Office of the Press Secretary


For Immediate Release October 23, 1998
                 PRESIDENT CLINTON NAMES ZVI KESTENBAUM 
                   AS A MEMBER OF THE COMMISSION FOR
              THE PRESERVATION OF AMERICA'S HERITAGE ABROAD

The President today announced his intent to appoint Zvi Kestenbaum to serve as a Member of the Commission for the Preservation of America's Heritage Abroad.

Rabbi Zvi Kestenbaum, of Brooklyn, New York, has served as President of the Opportunity Development Association (ODA) since 1974, representing Hasidic entrepreneurial development and community interests. Since 1986, he has served on the Commission for the Preservation of America's Heritage Abroad, and is chairman of the cemetary sub-committee and the honorary deputy chairman. He was instrumental in introducing the bill in Congress which created the Commission in 1979. From 1955 to 1974 he was involved in private enterprise. He was the Chairman of the City Council in Azor, Israel, from 1948 to 1955 before he emigrated to the United States. A native of Hungary, he is a survivor of a Holocaust concentration camp. Rabbi Kestenbaum currently serves as President of the Society for the Preservation of Jewish Cemeteries, was a member of the Governor's Hasidic Task Force, and is a member of the advisory board of Beth Israel Medical Center.

Rabbi Kestenbaum is a graduate of Yeshiva of Munkacs, a Rabbinical Academy in the former Czechoslovakia.

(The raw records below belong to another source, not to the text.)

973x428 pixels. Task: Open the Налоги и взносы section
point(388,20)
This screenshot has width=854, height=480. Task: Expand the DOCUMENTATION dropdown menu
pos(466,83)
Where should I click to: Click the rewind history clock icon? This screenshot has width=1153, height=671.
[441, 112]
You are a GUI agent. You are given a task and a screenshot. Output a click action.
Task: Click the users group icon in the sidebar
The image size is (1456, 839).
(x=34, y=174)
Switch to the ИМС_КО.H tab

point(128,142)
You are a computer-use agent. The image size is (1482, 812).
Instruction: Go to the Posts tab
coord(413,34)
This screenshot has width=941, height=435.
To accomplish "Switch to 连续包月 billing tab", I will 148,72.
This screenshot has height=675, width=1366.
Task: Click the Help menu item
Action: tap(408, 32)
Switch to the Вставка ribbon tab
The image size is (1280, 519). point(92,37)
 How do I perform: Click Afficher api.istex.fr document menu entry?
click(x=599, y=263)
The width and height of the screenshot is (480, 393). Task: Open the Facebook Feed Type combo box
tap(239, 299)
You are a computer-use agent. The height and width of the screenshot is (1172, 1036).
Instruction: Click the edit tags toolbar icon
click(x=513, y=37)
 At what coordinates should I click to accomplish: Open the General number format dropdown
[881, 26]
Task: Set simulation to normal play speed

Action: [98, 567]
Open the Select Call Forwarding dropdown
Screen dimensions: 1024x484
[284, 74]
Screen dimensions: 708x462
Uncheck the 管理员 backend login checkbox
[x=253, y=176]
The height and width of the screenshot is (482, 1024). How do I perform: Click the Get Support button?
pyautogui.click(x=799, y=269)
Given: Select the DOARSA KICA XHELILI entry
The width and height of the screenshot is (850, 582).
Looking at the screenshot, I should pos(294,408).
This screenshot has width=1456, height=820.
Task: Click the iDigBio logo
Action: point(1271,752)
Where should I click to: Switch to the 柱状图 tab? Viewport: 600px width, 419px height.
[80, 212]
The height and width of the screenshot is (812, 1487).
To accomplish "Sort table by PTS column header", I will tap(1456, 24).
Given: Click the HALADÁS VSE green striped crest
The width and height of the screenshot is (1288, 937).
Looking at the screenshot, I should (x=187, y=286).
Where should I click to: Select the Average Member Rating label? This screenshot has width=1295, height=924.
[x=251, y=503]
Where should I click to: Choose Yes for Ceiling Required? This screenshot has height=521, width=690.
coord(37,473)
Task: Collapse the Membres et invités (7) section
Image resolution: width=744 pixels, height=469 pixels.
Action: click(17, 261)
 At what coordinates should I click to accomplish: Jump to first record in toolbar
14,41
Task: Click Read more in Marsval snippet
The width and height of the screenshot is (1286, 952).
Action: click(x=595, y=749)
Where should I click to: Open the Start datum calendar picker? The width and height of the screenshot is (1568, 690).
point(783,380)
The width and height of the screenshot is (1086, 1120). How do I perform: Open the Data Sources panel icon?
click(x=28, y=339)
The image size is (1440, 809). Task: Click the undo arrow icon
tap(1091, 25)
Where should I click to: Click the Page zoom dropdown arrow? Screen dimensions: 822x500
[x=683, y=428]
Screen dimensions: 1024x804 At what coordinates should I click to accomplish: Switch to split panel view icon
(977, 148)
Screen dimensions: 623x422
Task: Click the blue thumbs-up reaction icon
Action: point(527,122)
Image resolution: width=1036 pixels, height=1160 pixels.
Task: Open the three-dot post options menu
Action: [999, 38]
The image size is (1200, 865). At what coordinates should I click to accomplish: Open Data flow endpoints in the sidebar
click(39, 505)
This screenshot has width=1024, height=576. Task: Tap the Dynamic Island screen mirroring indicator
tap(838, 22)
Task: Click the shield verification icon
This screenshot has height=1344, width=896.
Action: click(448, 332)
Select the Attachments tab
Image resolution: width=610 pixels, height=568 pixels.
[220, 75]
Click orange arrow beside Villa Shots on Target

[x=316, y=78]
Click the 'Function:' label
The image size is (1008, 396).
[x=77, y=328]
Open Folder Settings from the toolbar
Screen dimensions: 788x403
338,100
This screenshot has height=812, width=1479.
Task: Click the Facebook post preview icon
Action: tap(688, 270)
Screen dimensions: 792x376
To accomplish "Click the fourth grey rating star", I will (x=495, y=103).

The purpose of the Commission for the Preservation of America's Heritage Abroad is to identify and publish a list of cemeteries, monuments, and historic buildings located abroad which are associated with the foreign heritage of U.S. citizens from eastern and central Europe. The Commission encourages their preservation by gaining assurances of protection, in cooperation with the Department of State and foreign governments.